Enfin, les territoires ? « J’ai bien conscience, explique Rachida Dati, que l’aménagement du territoire et la prise en compte des enjeux architecturaux, patrimoniaux et urbains, peuvent être une source de complexité. C’est pour cela que l’État a su s’entourer de professionnels capables de mettre leur expertise au service des porteurs de projet. Cette expertise et cette capacité de conseil, on la retrouve notamment chez nos architectes-conseils de l’État qui, en plus de leur activité privée, consacrent une quarantaine de jours par an à soutenir nos services publics sur ces sujets.
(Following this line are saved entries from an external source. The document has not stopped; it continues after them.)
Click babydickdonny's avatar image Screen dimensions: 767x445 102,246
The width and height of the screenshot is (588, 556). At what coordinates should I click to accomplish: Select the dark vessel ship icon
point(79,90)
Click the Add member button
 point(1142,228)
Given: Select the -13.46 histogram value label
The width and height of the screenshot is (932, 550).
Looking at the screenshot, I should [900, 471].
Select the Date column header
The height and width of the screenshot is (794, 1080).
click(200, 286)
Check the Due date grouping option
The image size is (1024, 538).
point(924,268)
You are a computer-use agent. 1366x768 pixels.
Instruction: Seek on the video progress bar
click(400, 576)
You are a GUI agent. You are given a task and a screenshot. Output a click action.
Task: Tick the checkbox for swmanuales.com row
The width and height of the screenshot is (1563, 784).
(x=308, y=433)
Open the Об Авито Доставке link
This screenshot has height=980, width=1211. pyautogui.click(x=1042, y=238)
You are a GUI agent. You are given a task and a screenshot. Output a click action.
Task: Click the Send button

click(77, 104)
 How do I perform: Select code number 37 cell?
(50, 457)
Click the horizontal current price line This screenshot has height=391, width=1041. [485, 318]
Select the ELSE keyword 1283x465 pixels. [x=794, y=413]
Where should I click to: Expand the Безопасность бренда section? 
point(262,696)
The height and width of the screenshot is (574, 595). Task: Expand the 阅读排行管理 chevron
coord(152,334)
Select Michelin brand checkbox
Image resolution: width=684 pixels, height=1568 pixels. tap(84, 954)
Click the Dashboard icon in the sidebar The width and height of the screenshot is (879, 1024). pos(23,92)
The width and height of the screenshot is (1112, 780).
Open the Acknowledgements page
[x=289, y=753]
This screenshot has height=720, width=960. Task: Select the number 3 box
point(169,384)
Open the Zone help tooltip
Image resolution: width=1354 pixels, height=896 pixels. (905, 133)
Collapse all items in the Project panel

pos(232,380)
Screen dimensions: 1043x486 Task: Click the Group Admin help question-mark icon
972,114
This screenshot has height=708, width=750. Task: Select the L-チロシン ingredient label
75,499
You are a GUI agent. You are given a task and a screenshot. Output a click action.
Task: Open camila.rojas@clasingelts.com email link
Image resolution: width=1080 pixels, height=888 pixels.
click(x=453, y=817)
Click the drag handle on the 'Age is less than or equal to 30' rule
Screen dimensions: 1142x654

C’est un atout, et j’ai souhaité justement que le nombre de vacations soit multiplié par deux, pour que les territoires qui en ont le plus besoin puissent bénéficier de leur aide. »
Sept autres mesures à retenir :
- Une réforme de la Mission interministérielle pour la qualité des constructions publiques (Miqcp) sera engagée dès 2025 pour renforcer le soutien et l’accompagnement de l’État en matière de formation, d’ingénierie et de soutien technique à destination des élus locaux et des associations qui ont besoin de conseils dans leurs maîtrises d’ouvrage ;
- La création, dès le 1er mars 2025, d’une nouvelle école nationale supérieure d’architecture dans l’île de la Réunion (déjà publiée au Journal officiel), afin de mieux recouvrir les besoins architecturaux des outre-mer, et qui sera notamment en mesure d’agir au plus près des besoins de reconstruction à Mayotte ;
- Le lancement d’une formation post-master portée par le réseau scientifique et pédagogique « Perspectives rurales », via l’école nationale supérieure d’architecture de Clermont-Ferrand, qui permettra de lutter contre les déserts architecturaux en incitant et en préparant les jeunes architectes à s’installer en milieu rural ;
- La révision des textes réglementaires des Ensa afin d’alléger le rythme des études et renforcer les expériences professionnelles des étudiants pendant leur scolarité ;
- Le renforcement des contenus pédagogiques en lien avec l’architecture au sein de l’offre du pass Culture et le développement de ressources numériques en la matière ;
- Le financement par le ministère de la Culture et à horizon 5 ans de 100 contrats doctoraux supplémentaires relatifs à la transformation des bâtiments existants et des territoires pour répondre à l’enjeu de transition écologique ;
- La création dès 2025 d’un comité interministériel pour l’architecture.